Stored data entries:
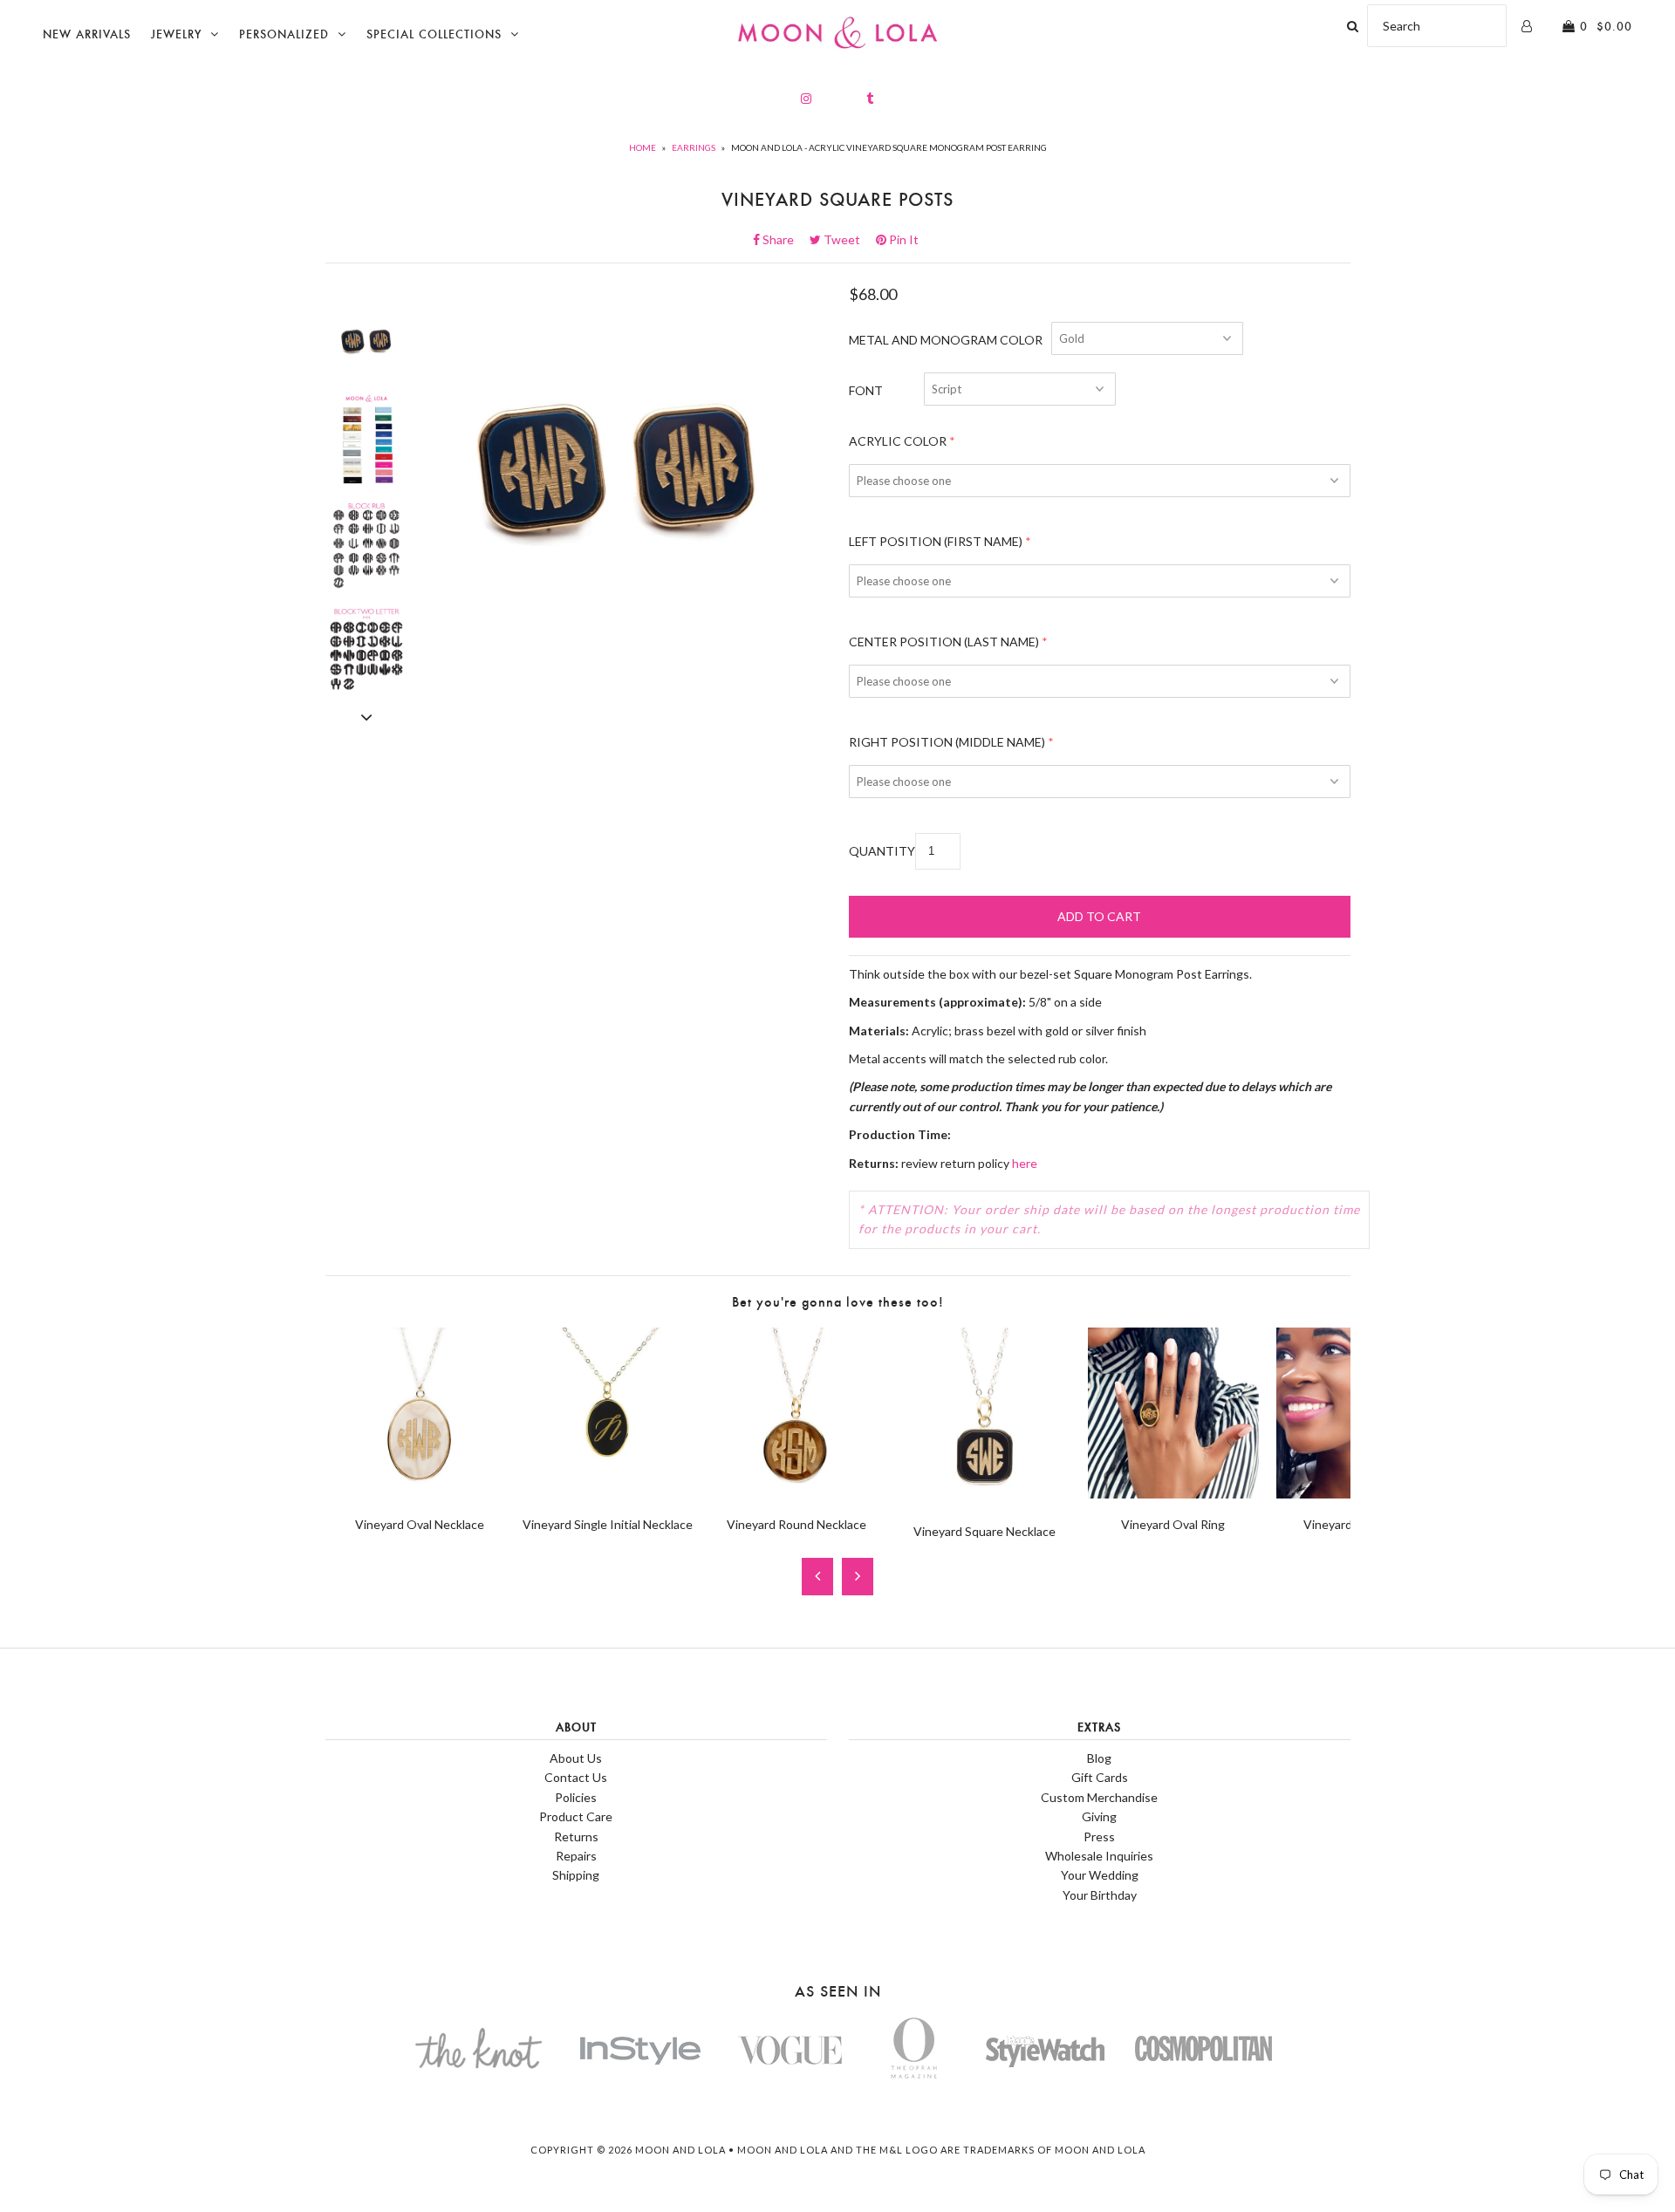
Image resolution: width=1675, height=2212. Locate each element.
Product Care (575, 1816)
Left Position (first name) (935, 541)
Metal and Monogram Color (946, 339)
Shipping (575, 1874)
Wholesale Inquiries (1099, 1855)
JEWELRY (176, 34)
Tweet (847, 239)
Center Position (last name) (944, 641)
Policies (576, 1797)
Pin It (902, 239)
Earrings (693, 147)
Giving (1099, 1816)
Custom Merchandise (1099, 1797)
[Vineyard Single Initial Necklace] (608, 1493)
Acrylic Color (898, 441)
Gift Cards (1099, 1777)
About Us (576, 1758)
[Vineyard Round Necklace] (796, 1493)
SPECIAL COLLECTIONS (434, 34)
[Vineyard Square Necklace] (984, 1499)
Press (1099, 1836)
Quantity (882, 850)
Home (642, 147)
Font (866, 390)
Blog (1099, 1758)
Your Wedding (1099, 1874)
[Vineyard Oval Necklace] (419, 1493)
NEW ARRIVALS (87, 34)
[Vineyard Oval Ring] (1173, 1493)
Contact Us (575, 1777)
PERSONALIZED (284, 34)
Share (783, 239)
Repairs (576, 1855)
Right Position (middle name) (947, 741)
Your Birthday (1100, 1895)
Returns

* About this task *
Your answer should hold the line with "[Vineyard Round Necklace] (796, 1493)" and each line after it to the end of the data, retyped exactly. Include no other lines.

* Answer space *
[Vineyard Round Necklace] (796, 1493)
SPECIAL COLLECTIONS (434, 34)
[Vineyard Square Necklace] (984, 1499)
Press (1099, 1836)
Quantity (882, 850)
Home (642, 147)
Font (866, 390)
Blog (1099, 1758)
Your Wedding (1099, 1874)
[Vineyard Oval Necklace] (419, 1493)
NEW ARRIVALS (87, 34)
[Vineyard Oval Ring] (1173, 1493)
Contact Us (575, 1777)
PERSONALIZED (284, 34)
Share (783, 239)
Repairs (576, 1855)
Right Position (middle name) (947, 741)
Your Birthday (1100, 1895)
Returns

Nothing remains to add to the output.